Simple Steps to Secure a Wireless Networks

Since the dawn of wireless communication technology, security of transmission has always been an issue of consideration. The very feature of wireless networks that make them convenient alternatives to wired Internet access (radio transmission), also makes it vulnerable to hacking. Transmissions can be intercepted and your network can be hacked by eavesdroppers to gain wireless Internet access. To prevent this from happening, wireless router manufacturers have now included many security features to prevent this from occurring. The text that follows will make you aware about them. Even if you do nothing other than following these simple steps to secure wireless networks, you can rest assured that you are protected from hackers. I assume that you are familiar about basics of setting up wireless network and know about how does a wireless network work.

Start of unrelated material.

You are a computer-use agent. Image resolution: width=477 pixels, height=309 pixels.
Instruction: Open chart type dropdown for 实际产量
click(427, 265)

Upgrade to WPA2 Encryption
You can protect the data transmitted over radio waves by enabling the ‘toughest to crack’ encryption technology which is currently WPA2. When checking out wireless router reviews, see to it that it has WPA2 encryption. It is based on Advanced Encryption Standard (AES), which is the most cutting edge encryption standard made available yet. So opting for WPA2, makes your network extremely secure.

Turn On the Router Firewall
Any tutorial on wireless network setup, will tell you that every router, along with every computer that is connected to your network has a software firewall, to prevent unauthorized remote access. Make sure that while setting up your wireless router, its firewall is turned on.

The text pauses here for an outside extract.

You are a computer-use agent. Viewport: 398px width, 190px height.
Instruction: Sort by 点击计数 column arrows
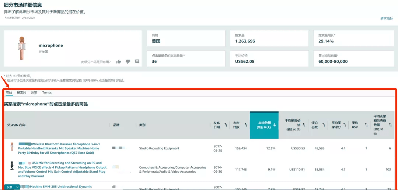pyautogui.click(x=245, y=125)
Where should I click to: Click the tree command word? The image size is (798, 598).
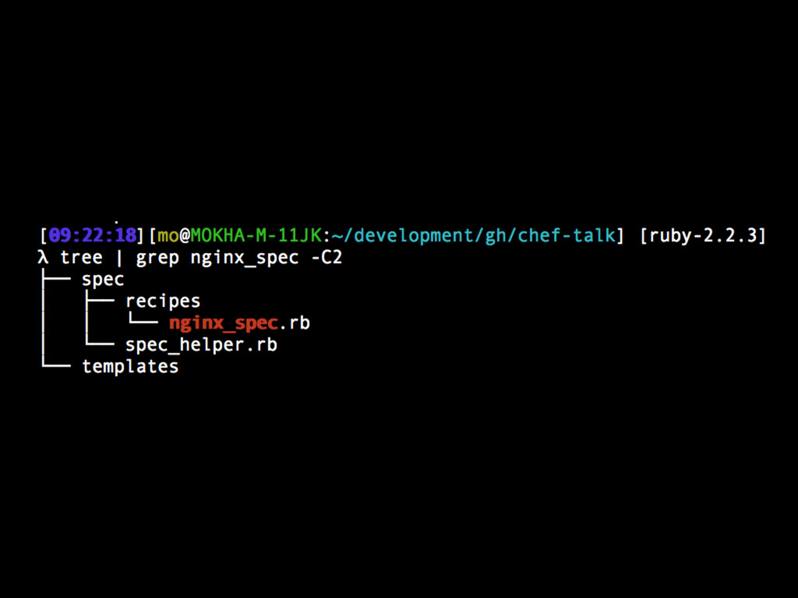[x=81, y=257]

Change Administrator Login Name & Password
When you configure your wireless router, you need to set up an administrator login name and password. Most people don’t change both and let them be default manufacturer set values. This is a bad idea as hackers can completely gain control over your network if they know the default values. So set up as strong a password as possible and also change the login name. In fact, it’s a good idea to keep changing the password periodically.

Change SSID Name & Disable Broadcast
You must change the SSID (Service Set Identifier) of your wireless network. If you let it be the default one, hackers generally get an idea about what kind of configuration you have, just from the name. In fact, for home networks, it’s best that you disable the SSID broadcasts and mask it from exposure to hackers.

Use MAC Filtering
You can restrict which computers have access to your wireless network by setting up MAC (Media Access Control) addresses that are uniquely set for wireless adapters installed in desktop and laptop computers. By restricting accessibility of your network to a select list of MAC addresses, you protect your network from outside access.

Turn Off Wireless Router When Internet is Not in Use
Another step for securing wireless networks is to simply turn your router off when not in use and avoid unnecessary exposure. You can save power too in the process.

Opt For Static IP Addresses & Turn Off DHCP
Most network administrators advise that you set the wireless network to allow static IP addresses that require administrative intervention instead of DHCP which assigns them automatically. The latter allows hackers to pick up IP addresses. Hence it’s a good practice to set DHCP to be switched off and opt for a restricted range of static IP addresses.

Limit Signal Strength & Position Router Smartly
Your wireless network can extend far beyond your home and fall prey to hacking attempts. If you restrict signal power of your wireless router, you can restrict the range to just home premises. This can be achieved through smart positioning of your router. To secure a network (Netgear or any other router based), this is a precaution that you can take.

Turn Off Remote Administration
Most wireless routers can be programmed remotely to make administrative changes. It is best that you turn off this remote administration facility as it also provides a chance for hackers to gain entry.

Following these steps, you will have plugged most of the vulnerable spots in the system which hackers normally use. Hope you found this short guide on wireless networking security to be insightful.